Head and Neck Cancer
PV QA 2 - Poster Viewing Q&A 2
MO_29_2697 - Randomized Double-blind, Placebo-Controlled Phase III trial Evaluating the Effect of Oral glutamine on Radiation-induced Oral Mucositis and Neck Dermatitis in Head and Neck Cancer Patients
Monday, October 22
10:45 AM - 12:15 PM
Location: Innovation Hub, Exhibit Hall 3
Randomized Double-blind, Placebo-Controlled Phase III trial Evaluating the Effect of Oral glutamine on Radiation-induced Oral Mucositis and Neck Dermatitis in Head and Neck Cancer Patients
H. H. Lee1, C. J. Huang1, M. Y. Huang1, F. Chen1, Y. T. Wang1, C. H. Chen1, S. S. Yuan1, C. M. Huang2, P. T. Fang1, K. H. Luo1, H. Y. Chuang1, and Y. Y. Wang1; 1Kaohsiung Medical University Hospital, Kaohsiung Medical University, Kaohsiung, Taiwan, 2Department of Radiation Oncology, Kaohsiung Medical University Hospital, Kaohsiung Medical University, Kaohsiung, Taiwan
Whether oral glutamine help alleviate radiotherapy (RT)–induced toxicity remains controversial. We aim to explore the association between oral glutamine and acute toxicities in patients with head and neck cancer under RT.
This is a parallel, double-blind, randomized, placebo-controlled phase III trial conducted in one university hospital. A central randomization center used computer generated tables to allocate intervention for 71 patients with stage I-IV head and neck cancer. We excluded patients with diabetes mellitus, renal or hepatic insufficiency, history of prior irradiation or sepsis, distant metastasis, or with Eastern Cooperative Oncology Group (ECOG) performance status scoring larger than 2. The oral mucosa and the neck skin at baseline were healthy in all patients. The patients, care providers, and investigators were blinded to group assignment. Eligible patients received either oral glutamine (5g glutamine and 10g maltodextrin) or placebo (15g maltodextrin) 3 times daily during the period: 7 days before RT to 14 days after RT. The primary and secondary endpoints were radiation-induced oral mucositis and neck dermatitis, respectively. They were documented in agreement with the National Cancer Institute Common Terminology Criteria for Adverse Events version 3. Cox regression, log-rank test, and Kaplan–Meier curves were calculated.

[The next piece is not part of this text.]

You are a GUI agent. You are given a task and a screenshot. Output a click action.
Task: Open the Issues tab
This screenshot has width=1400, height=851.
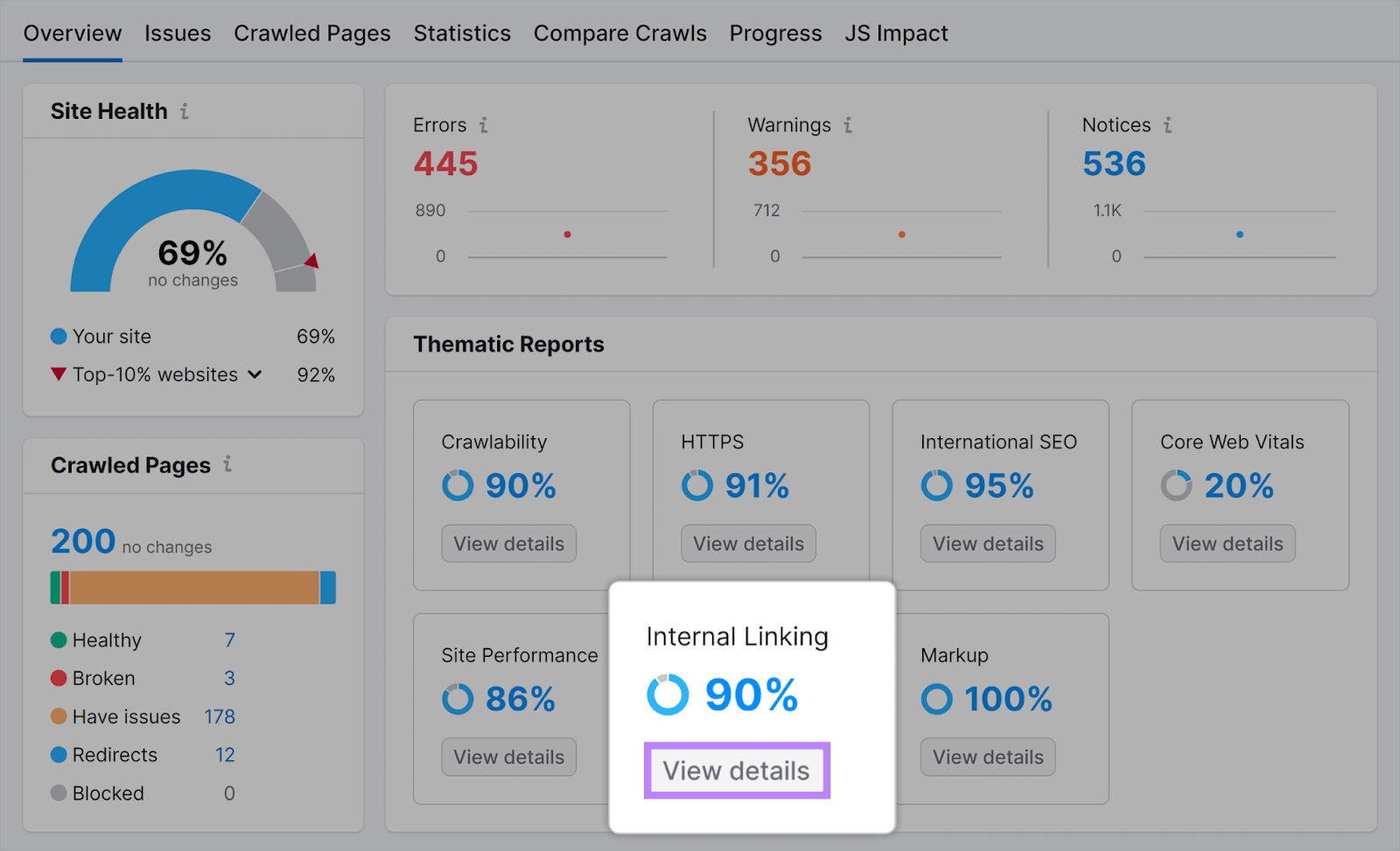[178, 33]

Seventy-one patients were randomized. We included 64 patients (placebo n=33; glutamine n=31) who completed RT for intention-to-treat (ITT) analysis. Five patients were excluded because of non-adherence, leaving 59 (placebo n=29; glutamine n=30) patients for per-protocol (PP) analysis. The use of glutamine, higher mean dose to the oral cavity, the incidence of opioid use and the decrease of body mass index (BMI) were significantly related to severe mucositis in the univariate ITT analysis. In multivariate analysis, glutamine had no significant effect on the severity of oral mucositis (OR 0.3, 95% CI 0.05-1.67; P
=0.169). Only BMI change was significant in both multivariate ITT (OR 0.41, 95% CI 0.20-0.84; P
=0.015) and PP analysis (OR 0.40, 95% CI 0.20-0.83; P
=0.014) after adjusting baseline nutritional status and biochemical profile, primary tumor location and stage, severity of neck dermatitis, mean and maximum dose to the oral cavity, RT interruption days, PNI change during RT, performance status, operation, chemotherapy, alcohol or tobacco use history, betel nut chewing habits, the incidence of opioid use etc. No difference was found in the incidence and the severity of neck dermatitis between the 2 arms.
The decrease of BMI during RT was an independent and stable factor for the severity of oral mucositis, but not the use of glutamine.
Author Disclosure: H. Lee: None. C. Huang: None. F. Chen: None. H. Chuang: None.